To celebrate the world premiere of the LF-Z Electrified, a battery-electric concept vehicle symbolising the Lexus brand’s next chapter, top footwear designer Salehe Bembury, digital artist Ondrej Zunka and Japanese fashion label Hender Scheme have created virtual interiors for the concept, with their colourful imaginings reflecting on Lexus’s dedication to accelerating its electrified future.
Conceived as a platform for collaboration, the LF-Z Electrified Virtual Interior programme introduces a new approach to design, a synergy between art, fashion, lifestyle, and technology that challenges the status quo of the automotive space. The hand-picked creatives exemplify Lexus’s principles of future-inspired design, Japanese heritage and takumi craftsmanship, and an enhanced human-machine connection.

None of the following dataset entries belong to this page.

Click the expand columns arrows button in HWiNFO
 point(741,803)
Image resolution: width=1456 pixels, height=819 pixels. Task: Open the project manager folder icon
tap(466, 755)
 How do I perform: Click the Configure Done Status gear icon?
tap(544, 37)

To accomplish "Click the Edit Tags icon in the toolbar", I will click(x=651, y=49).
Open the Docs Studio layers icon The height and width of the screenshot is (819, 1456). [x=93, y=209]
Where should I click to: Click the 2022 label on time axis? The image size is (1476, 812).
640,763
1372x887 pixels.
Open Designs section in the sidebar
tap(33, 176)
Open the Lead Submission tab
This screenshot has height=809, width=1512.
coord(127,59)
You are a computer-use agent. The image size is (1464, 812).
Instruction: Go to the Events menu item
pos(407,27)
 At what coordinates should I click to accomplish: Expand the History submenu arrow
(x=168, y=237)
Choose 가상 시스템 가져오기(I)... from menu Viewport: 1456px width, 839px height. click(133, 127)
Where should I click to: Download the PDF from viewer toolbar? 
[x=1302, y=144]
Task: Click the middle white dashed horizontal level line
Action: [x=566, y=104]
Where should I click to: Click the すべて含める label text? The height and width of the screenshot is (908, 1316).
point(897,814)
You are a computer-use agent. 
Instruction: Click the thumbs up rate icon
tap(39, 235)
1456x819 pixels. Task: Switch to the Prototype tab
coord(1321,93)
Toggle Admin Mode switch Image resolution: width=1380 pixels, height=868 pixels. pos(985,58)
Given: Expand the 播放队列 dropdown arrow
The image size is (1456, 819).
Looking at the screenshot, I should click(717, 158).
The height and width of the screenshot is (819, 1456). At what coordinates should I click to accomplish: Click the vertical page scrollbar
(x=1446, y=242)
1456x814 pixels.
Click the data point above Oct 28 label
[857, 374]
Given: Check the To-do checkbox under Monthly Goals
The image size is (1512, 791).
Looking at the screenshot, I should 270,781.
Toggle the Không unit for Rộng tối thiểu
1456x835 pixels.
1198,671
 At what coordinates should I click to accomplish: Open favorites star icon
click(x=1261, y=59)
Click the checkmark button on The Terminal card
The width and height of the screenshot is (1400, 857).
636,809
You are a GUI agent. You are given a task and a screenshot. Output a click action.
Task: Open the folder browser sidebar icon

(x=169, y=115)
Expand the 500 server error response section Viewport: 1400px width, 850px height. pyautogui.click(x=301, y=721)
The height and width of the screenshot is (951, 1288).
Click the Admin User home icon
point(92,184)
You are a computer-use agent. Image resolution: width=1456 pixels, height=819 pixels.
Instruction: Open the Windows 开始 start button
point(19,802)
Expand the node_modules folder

Brian Bolain, General Manager at Lexus International, comments: “LF-Z Electrified embodies the future of the Lexus brand, so it is exciting to see that future represented by such diverse talent across the design space. Each of the collaborators brings a fresh energy that reinterprets the interior of the LF-Z and examines the themes of Lexus’s next chapter.”
Salehe Bembury: blending future aesthetic with organic materials and bright colours
Kicking off the series is US based award-winning footwear designer Salehe Bembury, who is vice president of sneakers and men’s footwear at Versace. His interior concept embraces the future with a nature-inspired design approach. His virtual interior blends a futuristic aesthetic with organic materials alongside his signature use of bright colour.
“I want this car to feel like a seamless juxtaposition of machine and nature, making equal use of the machine function and the benefits of nature to fuel and nurture the passengers on the journey to their destination,” says Bembury.
Bembury uses natural materials rather than futuristic ones, such as cedar, cork and granite, with colours inspired by sandstone landscapes and other natural tones. These natural materials sit alongside textiles and patterns that reference Bembury’s background in trainer design, such as a “hairy” suede used on the seatbacks and a signature fingerprint motif that is often found his work, applied to a personalised control panel.
“Just as he has done with footwear, Salahe has pushed the envelope of what design can be in terms of material selection, silhouette and storytelling,” says Bolain. “He is one of the most exciting sneaker designers right now, and he embodies the bold thinking and energy that we see in Lexus’s future.”
Ondrej Zunka: embracing future technologies
Forgoing traditional notions of car design, while transporting the Lexus LF-Z Electrified further into the future, the second of the virtual interiors were from London-based 3D artist Ondrej Zunka, which features space-age mechanisms, sci-fi materials and multidimensional hues that transcend time and space. “This interior design is purely speculative, so I allowed for free associations and pure imagination and creativity,” says Zunka. “I wanted to make the interior feel as if it wasn’t made by humans, but maybe designed by a sophisticated artificial intelligence. I wanted to go past any known language and design concepts and forget about what is usually used in automotive interior design.”
Looking at Lexus’s commitment to intuitive technology, Zunka digitally rendered a virtual interior that pushes the boundaries of functionality and design. The futuristic tech interior features intelligent lighting along the car’s panels that emit a visceral sensation that subtly regulates mood. Translucent silicone seat cushions with memory foam-like properties and a panoramic ceiling crafted from brushed chrome complete Zunka’s hyper-futuristic vision.
Hender Scheme: leather craftsmanship rooted in Japanese heritage
The third of the virtual interiors saw a focus on the natural material characteristics of leather by Tokyo-based fashion label Hender Scheme. Hender Scheme was a natural choice to reflect Lexus’s Japanese heritage and takumi craftsmanship. For its LF-Z Electrified virtual interior, Hender Scheme imagines an entirely leather interior juxtaposed with the concept vehicle’s ground-breaking technology. The untreated, organic material will develop a patina over time, deepening in colour and becoming unique to each vehicle. The concept reflects the passage of time and the driver’s relationship to the vehicle.
In a process that mirrors the 60,000 hours of experience required of a Lexus takumi craftsman, the design is rooted in the work of craftsmen from Asakusa, Tokyo. At the beginning of the process, the leather used for the project requires trained eyes to identify its natural material characteristics such as thickness and elasticity. Moulding methods would then be introduced to shape the leather to the sculptural lines of the roof, doors and instrument panel.